**Given entries:**
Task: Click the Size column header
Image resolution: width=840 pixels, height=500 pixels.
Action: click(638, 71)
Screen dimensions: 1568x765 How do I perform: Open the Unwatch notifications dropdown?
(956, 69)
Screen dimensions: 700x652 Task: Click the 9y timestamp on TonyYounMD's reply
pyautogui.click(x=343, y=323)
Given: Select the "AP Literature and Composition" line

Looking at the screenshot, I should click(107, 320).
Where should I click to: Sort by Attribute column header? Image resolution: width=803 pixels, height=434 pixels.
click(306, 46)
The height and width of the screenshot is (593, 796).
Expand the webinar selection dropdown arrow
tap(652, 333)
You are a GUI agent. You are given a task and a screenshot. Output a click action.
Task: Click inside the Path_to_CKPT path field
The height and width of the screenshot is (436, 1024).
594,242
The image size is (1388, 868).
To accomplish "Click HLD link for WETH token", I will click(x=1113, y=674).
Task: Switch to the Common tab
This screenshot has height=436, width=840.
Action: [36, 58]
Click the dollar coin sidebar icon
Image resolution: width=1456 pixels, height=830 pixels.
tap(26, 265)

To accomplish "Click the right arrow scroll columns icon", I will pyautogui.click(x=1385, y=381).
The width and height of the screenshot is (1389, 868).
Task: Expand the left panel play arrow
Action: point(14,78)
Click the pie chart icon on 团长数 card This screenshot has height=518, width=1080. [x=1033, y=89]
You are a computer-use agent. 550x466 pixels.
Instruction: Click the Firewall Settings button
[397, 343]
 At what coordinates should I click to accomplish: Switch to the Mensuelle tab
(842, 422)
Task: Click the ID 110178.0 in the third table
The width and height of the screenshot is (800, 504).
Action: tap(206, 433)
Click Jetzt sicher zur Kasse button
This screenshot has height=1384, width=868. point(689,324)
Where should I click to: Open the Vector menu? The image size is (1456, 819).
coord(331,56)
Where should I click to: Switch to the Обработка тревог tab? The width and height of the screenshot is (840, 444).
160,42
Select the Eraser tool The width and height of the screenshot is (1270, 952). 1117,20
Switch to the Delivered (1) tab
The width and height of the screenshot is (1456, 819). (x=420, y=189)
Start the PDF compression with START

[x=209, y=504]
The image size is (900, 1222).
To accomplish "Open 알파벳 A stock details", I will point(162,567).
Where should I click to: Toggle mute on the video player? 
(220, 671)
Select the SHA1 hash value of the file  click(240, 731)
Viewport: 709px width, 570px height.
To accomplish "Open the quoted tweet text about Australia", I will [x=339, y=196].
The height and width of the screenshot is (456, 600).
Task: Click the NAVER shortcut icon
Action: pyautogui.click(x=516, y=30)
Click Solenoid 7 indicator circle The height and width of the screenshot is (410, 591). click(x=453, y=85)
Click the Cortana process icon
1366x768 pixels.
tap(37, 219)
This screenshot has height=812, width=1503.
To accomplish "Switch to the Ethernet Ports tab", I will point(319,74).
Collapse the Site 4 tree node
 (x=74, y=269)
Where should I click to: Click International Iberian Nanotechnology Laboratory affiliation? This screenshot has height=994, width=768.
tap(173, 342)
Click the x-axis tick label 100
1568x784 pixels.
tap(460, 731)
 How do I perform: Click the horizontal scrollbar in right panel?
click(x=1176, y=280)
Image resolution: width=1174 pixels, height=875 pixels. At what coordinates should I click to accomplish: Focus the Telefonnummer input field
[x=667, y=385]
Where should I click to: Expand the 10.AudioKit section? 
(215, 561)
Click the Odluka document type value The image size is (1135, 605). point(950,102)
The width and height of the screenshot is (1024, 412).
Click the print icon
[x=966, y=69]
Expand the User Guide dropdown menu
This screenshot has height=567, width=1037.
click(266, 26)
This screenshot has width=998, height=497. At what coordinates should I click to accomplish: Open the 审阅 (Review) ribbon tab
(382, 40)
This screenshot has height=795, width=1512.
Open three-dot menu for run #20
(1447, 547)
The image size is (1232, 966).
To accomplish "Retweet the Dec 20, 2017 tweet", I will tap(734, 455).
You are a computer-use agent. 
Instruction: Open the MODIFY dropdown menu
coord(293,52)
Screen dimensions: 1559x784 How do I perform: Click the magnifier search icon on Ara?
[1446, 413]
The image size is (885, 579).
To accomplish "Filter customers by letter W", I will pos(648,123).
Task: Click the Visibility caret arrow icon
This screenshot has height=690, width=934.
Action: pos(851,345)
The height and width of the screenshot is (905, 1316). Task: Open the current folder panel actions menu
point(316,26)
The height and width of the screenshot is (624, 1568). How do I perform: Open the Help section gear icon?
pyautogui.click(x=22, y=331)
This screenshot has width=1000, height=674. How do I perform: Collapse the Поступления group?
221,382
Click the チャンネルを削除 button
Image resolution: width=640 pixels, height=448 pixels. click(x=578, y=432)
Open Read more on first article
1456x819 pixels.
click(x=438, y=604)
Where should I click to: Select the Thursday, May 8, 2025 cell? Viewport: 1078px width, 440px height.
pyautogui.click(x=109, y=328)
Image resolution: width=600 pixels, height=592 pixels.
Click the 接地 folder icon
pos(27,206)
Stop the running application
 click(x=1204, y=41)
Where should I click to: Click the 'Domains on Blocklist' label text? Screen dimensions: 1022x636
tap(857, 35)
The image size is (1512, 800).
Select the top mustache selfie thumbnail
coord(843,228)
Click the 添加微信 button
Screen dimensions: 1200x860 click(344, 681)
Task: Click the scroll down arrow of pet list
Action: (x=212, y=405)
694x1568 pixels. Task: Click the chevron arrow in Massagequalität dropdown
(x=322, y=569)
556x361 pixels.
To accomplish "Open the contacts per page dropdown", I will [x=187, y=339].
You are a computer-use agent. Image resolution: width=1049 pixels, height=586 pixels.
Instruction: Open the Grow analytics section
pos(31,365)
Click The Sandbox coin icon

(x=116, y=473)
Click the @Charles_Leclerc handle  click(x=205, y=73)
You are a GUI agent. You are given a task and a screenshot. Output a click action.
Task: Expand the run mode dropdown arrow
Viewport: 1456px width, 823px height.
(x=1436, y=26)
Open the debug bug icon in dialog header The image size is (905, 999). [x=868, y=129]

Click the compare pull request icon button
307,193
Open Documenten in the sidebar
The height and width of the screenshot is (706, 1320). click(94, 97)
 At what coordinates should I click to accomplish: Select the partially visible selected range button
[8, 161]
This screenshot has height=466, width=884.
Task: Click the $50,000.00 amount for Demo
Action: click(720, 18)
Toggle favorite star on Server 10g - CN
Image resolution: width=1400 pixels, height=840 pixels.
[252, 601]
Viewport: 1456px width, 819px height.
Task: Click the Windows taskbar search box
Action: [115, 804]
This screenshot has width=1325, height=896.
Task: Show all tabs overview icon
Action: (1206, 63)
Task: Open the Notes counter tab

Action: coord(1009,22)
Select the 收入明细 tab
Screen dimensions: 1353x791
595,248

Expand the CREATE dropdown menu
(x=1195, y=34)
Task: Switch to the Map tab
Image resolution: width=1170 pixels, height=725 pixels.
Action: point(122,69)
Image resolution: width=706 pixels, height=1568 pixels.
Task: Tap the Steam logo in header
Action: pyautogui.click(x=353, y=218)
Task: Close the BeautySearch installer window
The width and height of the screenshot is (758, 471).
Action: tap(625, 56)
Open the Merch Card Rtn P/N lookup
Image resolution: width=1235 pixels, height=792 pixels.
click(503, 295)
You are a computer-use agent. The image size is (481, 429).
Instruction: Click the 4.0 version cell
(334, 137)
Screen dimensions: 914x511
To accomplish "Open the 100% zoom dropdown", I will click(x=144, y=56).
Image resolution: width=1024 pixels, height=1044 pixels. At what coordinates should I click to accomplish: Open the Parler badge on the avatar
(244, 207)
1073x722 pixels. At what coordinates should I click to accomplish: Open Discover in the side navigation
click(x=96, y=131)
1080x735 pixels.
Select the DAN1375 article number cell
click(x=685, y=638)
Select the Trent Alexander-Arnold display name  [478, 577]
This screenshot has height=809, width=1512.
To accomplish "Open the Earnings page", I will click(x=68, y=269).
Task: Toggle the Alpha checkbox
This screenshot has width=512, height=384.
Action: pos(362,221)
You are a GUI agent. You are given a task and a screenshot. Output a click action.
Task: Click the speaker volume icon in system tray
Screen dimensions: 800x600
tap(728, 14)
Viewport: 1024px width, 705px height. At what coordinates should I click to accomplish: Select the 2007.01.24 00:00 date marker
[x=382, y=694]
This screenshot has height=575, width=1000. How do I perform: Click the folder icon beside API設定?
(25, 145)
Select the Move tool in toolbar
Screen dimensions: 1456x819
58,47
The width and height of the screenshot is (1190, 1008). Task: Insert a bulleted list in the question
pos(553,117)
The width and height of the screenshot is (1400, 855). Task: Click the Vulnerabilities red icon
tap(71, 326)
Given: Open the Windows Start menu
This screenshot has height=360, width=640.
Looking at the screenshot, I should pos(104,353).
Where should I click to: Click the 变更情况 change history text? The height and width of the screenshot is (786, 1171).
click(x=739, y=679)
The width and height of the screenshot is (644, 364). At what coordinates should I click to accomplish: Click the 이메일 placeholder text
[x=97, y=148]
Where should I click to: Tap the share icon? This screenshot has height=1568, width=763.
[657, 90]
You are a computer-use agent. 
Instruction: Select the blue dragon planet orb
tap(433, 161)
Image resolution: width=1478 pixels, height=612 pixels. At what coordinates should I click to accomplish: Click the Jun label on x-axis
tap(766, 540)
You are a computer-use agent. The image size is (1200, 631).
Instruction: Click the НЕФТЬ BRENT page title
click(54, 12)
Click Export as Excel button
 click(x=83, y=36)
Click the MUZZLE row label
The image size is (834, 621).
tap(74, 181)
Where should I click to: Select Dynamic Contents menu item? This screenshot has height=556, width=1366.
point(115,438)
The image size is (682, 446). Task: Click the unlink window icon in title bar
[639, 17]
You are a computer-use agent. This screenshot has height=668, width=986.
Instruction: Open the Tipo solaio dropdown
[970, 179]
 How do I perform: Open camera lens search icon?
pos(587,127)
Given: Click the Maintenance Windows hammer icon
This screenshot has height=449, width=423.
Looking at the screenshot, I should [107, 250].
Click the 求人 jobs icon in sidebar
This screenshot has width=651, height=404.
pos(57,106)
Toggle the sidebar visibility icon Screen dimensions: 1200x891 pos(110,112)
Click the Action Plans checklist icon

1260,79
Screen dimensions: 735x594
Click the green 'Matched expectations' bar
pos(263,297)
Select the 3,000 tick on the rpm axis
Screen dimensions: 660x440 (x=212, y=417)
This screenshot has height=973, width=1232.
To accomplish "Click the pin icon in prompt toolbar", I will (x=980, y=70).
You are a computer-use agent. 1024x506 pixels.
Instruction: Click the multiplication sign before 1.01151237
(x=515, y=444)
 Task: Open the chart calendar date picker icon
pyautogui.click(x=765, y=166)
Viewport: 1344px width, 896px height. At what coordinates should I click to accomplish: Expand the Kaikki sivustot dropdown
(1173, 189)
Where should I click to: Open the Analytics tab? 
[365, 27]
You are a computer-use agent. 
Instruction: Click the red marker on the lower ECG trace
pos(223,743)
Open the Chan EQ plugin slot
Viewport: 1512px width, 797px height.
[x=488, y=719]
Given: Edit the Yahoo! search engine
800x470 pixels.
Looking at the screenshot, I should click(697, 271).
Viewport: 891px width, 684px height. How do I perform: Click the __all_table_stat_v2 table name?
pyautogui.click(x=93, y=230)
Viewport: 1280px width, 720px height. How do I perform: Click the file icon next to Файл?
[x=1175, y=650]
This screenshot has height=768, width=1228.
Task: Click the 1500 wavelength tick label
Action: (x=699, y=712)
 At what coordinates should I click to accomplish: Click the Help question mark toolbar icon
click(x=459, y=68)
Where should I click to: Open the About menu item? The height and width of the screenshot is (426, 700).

**Required work:** Please copy out the listing word for word, beginning with the line that contains "You are a computer-use agent. The image size is (1200, 631)." and continuing through the line that contains "will (x=980, y=70).", with both of those lines included.

**Completed exercise:**
You are a computer-use agent. The image size is (1200, 631).
Instruction: Click the НЕФТЬ BRENT page title
click(54, 12)
Click Export as Excel button
 click(x=83, y=36)
Click the MUZZLE row label
The image size is (834, 621).
tap(74, 181)
Where should I click to: Select Dynamic Contents menu item? This screenshot has height=556, width=1366.
point(115,438)
The image size is (682, 446). Task: Click the unlink window icon in title bar
[639, 17]
You are a computer-use agent. This screenshot has height=668, width=986.
Instruction: Open the Tipo solaio dropdown
[970, 179]
 How do I perform: Open camera lens search icon?
pos(587,127)
Given: Click the Maintenance Windows hammer icon
This screenshot has height=449, width=423.
Looking at the screenshot, I should [107, 250].
Click the 求人 jobs icon in sidebar
This screenshot has width=651, height=404.
pos(57,106)
Toggle the sidebar visibility icon Screen dimensions: 1200x891 pos(110,112)
Click the Action Plans checklist icon

1260,79
Screen dimensions: 735x594
Click the green 'Matched expectations' bar
pos(263,297)
Select the 3,000 tick on the rpm axis
Screen dimensions: 660x440 (x=212, y=417)
This screenshot has height=973, width=1232.
To accomplish "Click the pin icon in prompt toolbar", I will (x=980, y=70).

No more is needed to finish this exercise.